1)     Open RStudio by double-clicking the icon or selecting RStudio from the Windows Start menu.

2)     Open the project from the Projects menu

3)     Pull from Github for any updates

4)     Navigate in the lower right file area to the Lab 3 section

5)     Open the R script by typing Ctrl+O or by clicking on File in the upper-left corner, using the dropdown menu, and navigating to the script in your working directory.

6)     ) Run lines 1-9  in the R script to load three packages that you will need. If any of these are not already installed, you need to install them using the Packages tab or using the command: 

                                                    i.     install.packages("here") #You can also uncomment #line 2 to accomplish this

                        install.packages("car"); install.packages("Hmisc")

 

 

V. Instructions for Lab 03

 

You will use data on school districts in California to explore the factors that determine test scores. The policy question you might consider is whether the influential factors are policies decided by the school districts or demographic factors that are largely outside the control of districts.

 

Begin by loading the dataset, typing the following line, changing the directory if needed:

                        CAdta<-read.dta("C:/Users/Scott/caschool.dta")

If you failed to load the foreign package earlier, then R will not load the Stata dataset.
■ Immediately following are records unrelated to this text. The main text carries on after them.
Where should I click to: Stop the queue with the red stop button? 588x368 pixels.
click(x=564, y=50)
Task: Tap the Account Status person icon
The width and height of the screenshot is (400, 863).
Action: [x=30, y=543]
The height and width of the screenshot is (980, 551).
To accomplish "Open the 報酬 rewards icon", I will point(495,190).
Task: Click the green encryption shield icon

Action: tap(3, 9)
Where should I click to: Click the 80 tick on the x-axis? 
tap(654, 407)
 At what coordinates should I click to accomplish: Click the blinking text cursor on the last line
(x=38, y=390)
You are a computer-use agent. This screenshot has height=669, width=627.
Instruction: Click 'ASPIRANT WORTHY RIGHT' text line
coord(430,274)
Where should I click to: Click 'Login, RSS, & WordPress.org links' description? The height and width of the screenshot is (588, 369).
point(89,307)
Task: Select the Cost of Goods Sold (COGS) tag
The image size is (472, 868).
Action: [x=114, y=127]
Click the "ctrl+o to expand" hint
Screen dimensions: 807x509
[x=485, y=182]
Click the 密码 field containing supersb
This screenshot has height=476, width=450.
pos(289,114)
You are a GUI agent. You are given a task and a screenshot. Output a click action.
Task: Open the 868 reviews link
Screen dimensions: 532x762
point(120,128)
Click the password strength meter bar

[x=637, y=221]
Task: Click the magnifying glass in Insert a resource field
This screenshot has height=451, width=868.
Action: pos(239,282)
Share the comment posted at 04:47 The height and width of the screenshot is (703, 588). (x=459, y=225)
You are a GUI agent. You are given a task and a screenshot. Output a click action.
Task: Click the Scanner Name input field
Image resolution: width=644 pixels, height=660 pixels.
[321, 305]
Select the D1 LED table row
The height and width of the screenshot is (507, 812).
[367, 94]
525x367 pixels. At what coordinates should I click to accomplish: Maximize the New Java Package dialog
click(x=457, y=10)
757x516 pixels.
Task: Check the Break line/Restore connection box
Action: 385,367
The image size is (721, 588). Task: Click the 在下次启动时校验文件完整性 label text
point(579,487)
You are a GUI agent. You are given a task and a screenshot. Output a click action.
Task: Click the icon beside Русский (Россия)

Ensure that the package is both installed and loaded, and then re-run the line of code. Next, you will need to run lines 10–11 of the R script to drop twelve variables from the dataset (by selecting six that we will actually use in the lab. The new data frame that you will work with is named newdata.

 

One of the first places you’ll usually want to start when you work with an existing dataset is the Codebook, if one is available, or whatever other data description is available. The Codebook typically tells you the names of the variables, some of the methodology behind their collection, the type (continuous, discrete, binary, etc.), the unit of observation, the time period, etc. It’s a good idea to look at this before you try to do anything with the data.  In this case, we don’t have a Codebook, because the data isn’t that complicated. But we do have a data description (CaliforniaTestScores.pdf) which lists the variables you will use (on its second page). Some key demographic variables are the average income of families in the district, in thousands of dollars (avginc), the percent of students qualifying for the CalWORKs program, which is the state of California’s name for welfare (calw_pct), the percent of students qualifying for reduced-price lunch (meal_pct), and the percent of students who are learning English as a second language (el_pct). Three policy variables are the number of computers per student (comp_stu), the district’s expenditures per student (expn_stu), and the number of students per teacher (str). 

 

You might wish to run the following command in order to see the correlation matrix. The example of movie revenues that we examined in class had the property that IMDB ratings and production budgets were positively correlated to each other, and that both these variables were positively correlated to revenues, but the correlation between production budgets and revenues was quite a bit stronger. Examine the correlations among explanatory variables in this dataset, and then examine their correlations to test scores.

                        cor(newdata[,c(2:6)])

 

A. Simple Regression Coefficients

 

The dependent variable that you will use in your analysis is average test scores in a district (testscr). Run lines 14–15 to find means and variances of test scores and the district’s expenditures (expn_stu); run line 16 to find the covariance between these variables. 

 

The general command for finding the covariance is cov();  inside the parentheses you would place the data frame and variable names, as shown in the next line of code, or you can attach the data frame and then just list the variable names, as shown in the subsequent line of code.

                        cov(newdata$expn_stu,newdata$testscr)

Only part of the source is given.